# Exercise materials:
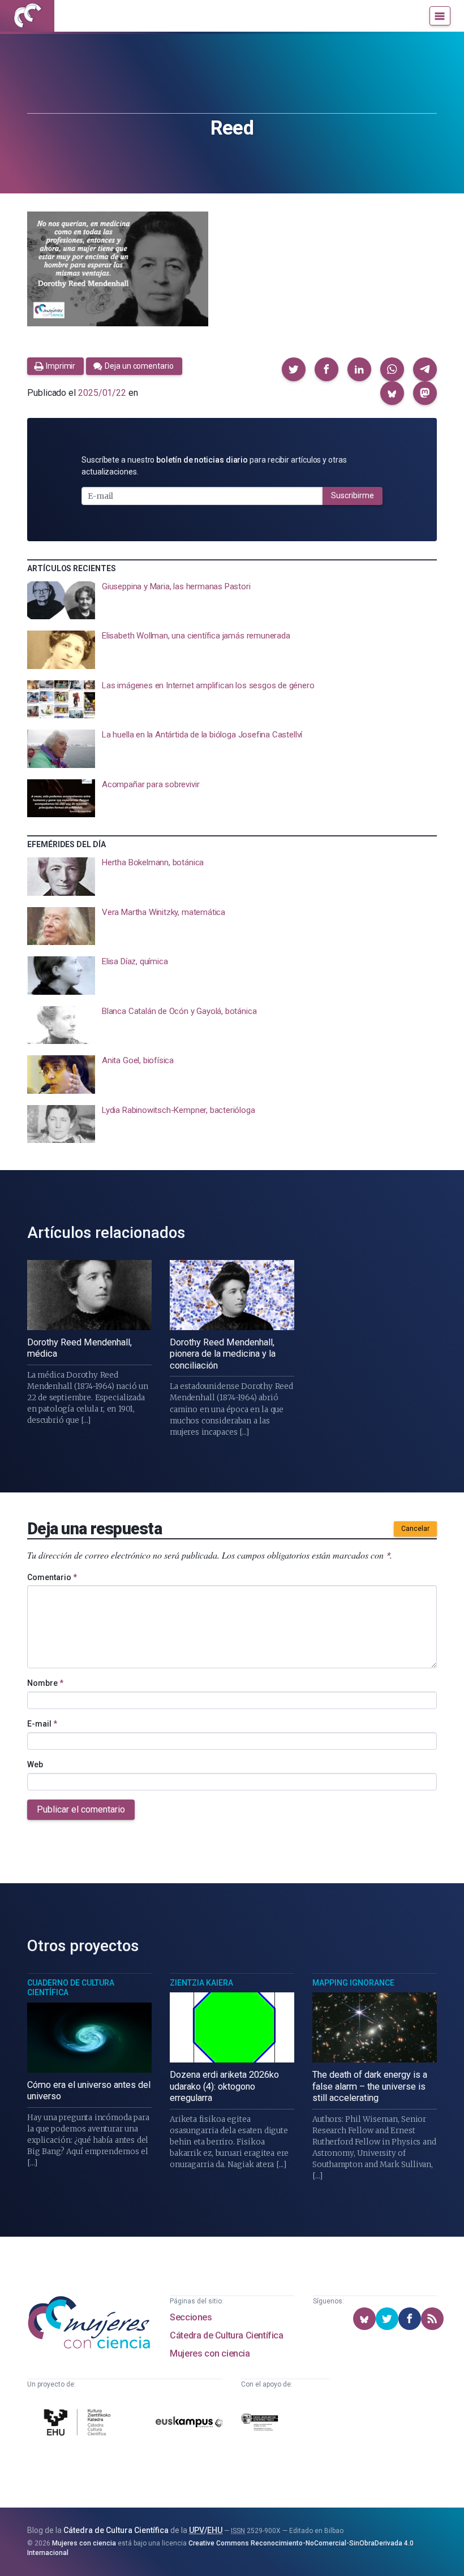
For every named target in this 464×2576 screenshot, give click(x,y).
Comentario (52, 1577)
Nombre (45, 1683)
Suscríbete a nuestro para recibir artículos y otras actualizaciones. (214, 465)
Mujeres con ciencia (210, 2353)
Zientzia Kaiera (201, 1982)
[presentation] (232, 600)
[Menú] (439, 15)
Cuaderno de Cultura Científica (70, 1987)
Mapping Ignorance (353, 1982)
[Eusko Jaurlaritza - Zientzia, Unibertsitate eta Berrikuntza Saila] (259, 2424)
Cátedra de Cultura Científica (226, 2335)
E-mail (42, 1723)
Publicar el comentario (81, 1809)
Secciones (191, 2317)
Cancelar (415, 1529)
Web (35, 1764)
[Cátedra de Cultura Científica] (79, 2423)
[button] (294, 369)
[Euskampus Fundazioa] (189, 2424)
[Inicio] (27, 16)
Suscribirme (352, 495)
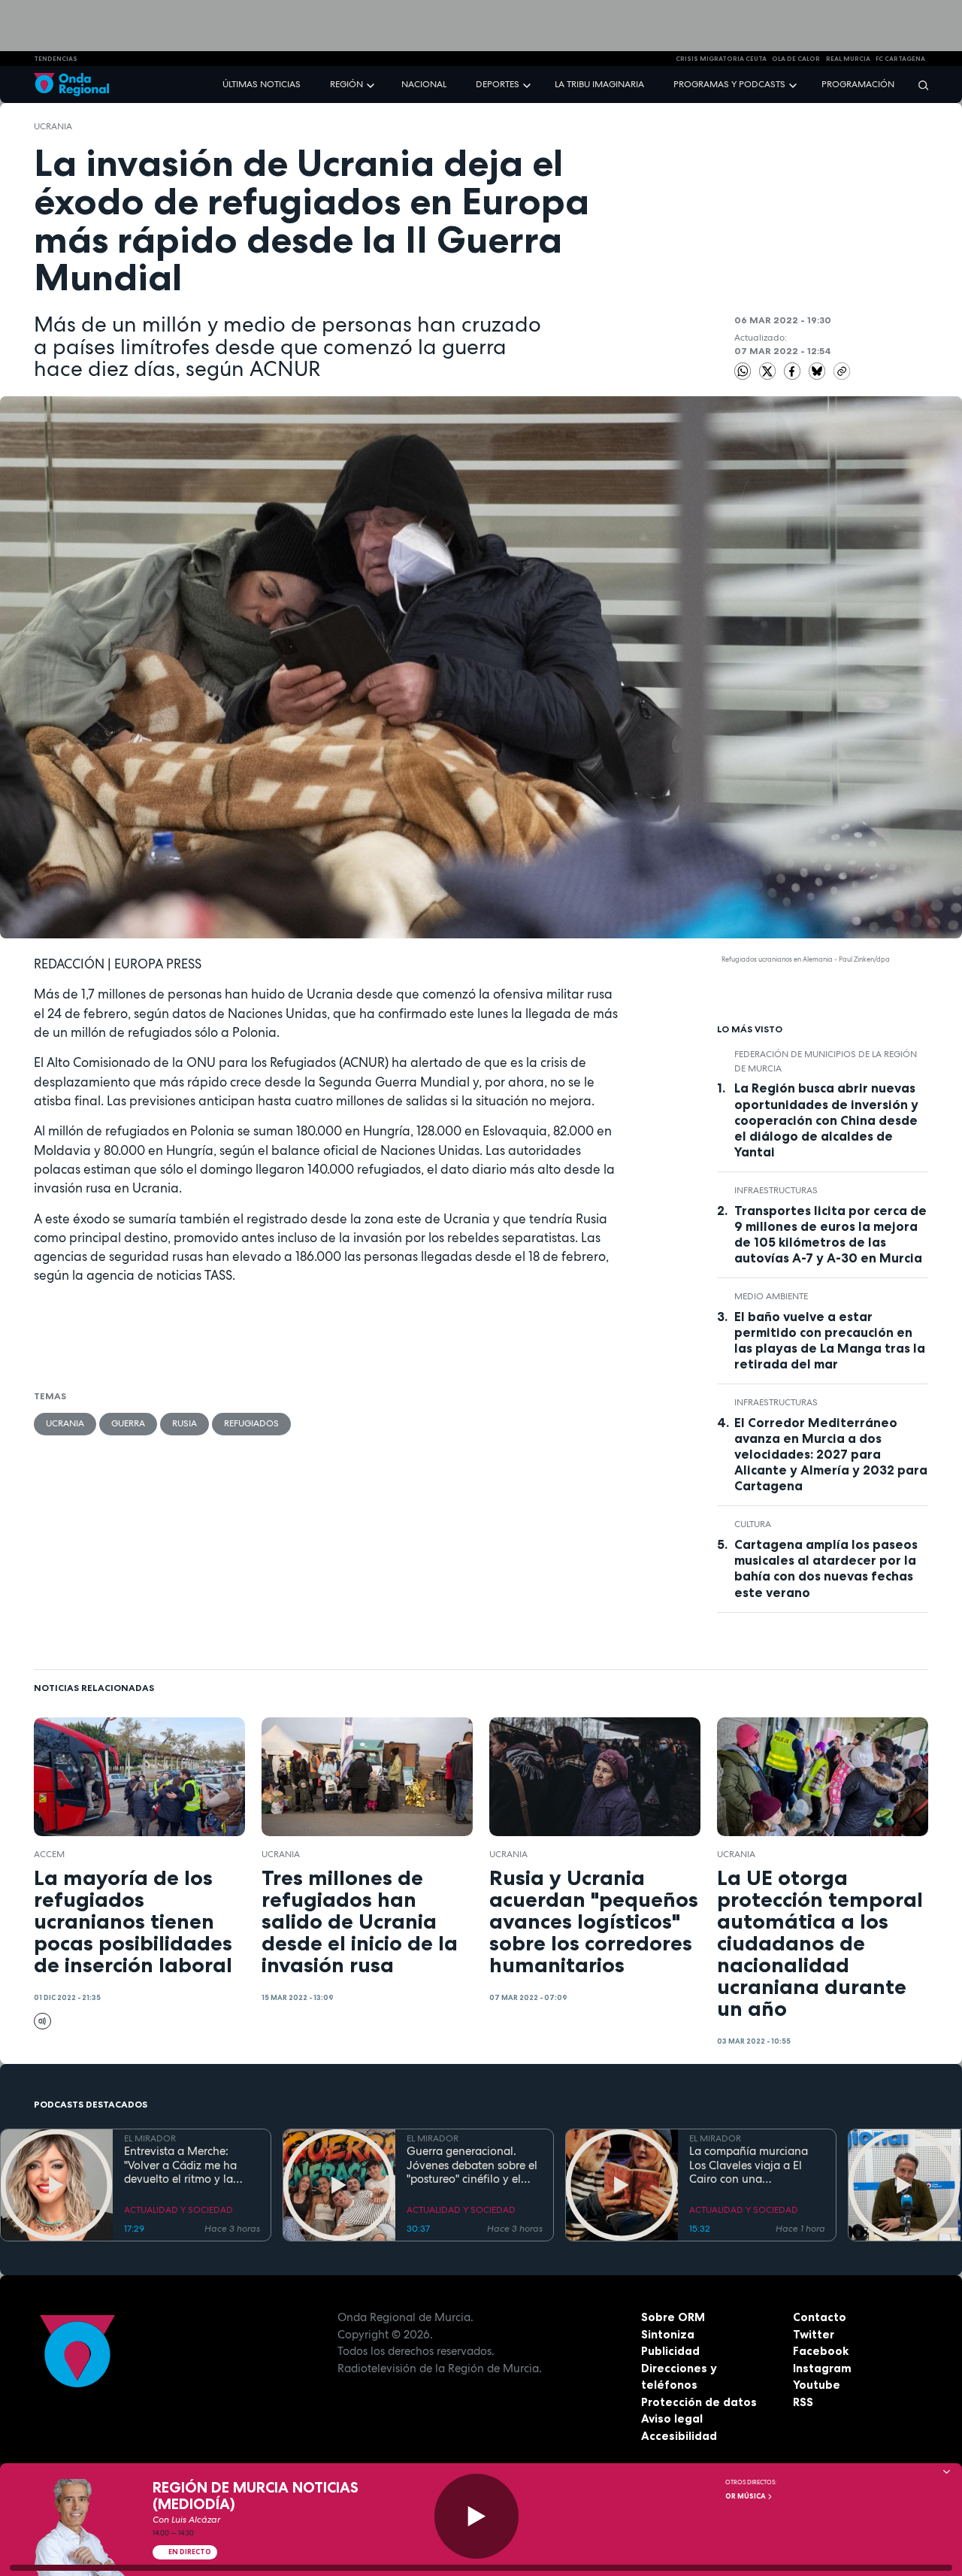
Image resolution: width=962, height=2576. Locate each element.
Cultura (752, 1524)
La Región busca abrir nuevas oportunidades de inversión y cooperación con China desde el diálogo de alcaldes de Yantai (826, 1119)
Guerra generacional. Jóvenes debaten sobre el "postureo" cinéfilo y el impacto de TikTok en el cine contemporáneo (472, 2165)
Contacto (819, 2317)
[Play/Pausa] (476, 2516)
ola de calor (796, 58)
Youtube (816, 2384)
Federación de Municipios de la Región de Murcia (825, 1061)
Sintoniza (667, 2334)
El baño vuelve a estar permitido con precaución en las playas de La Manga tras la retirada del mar (829, 1340)
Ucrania (53, 126)
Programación (857, 84)
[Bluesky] (818, 370)
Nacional (423, 84)
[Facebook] (793, 370)
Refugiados (251, 1423)
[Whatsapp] (743, 371)
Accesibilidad (679, 2436)
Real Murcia (848, 58)
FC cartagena (900, 58)
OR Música (746, 2496)
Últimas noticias (261, 84)
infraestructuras (776, 1190)
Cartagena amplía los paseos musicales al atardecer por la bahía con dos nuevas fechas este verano (826, 1568)
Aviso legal (672, 2418)
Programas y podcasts (729, 84)
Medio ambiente (771, 1296)
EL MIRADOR (150, 2138)
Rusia (184, 1423)
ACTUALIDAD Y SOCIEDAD (178, 2210)
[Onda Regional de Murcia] (71, 84)
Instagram (822, 2368)
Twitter (813, 2334)
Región (346, 84)
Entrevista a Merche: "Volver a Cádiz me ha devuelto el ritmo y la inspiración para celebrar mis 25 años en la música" (190, 2165)
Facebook (821, 2351)
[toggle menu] (372, 83)
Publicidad (670, 2351)
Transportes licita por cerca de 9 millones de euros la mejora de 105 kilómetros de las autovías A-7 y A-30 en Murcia (830, 1234)
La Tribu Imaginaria (599, 84)
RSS (803, 2402)
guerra (128, 1423)
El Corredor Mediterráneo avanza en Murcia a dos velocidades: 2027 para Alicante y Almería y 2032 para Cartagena (830, 1454)
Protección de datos (699, 2402)
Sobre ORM (673, 2317)
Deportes (497, 84)
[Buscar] (918, 84)
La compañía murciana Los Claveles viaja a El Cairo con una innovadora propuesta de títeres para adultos (754, 2165)
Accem (49, 1854)
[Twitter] (769, 370)
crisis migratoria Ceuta (721, 58)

# What to work on:
Check each line of the entries for the word "Región", then state the count alone.

# Response box:
3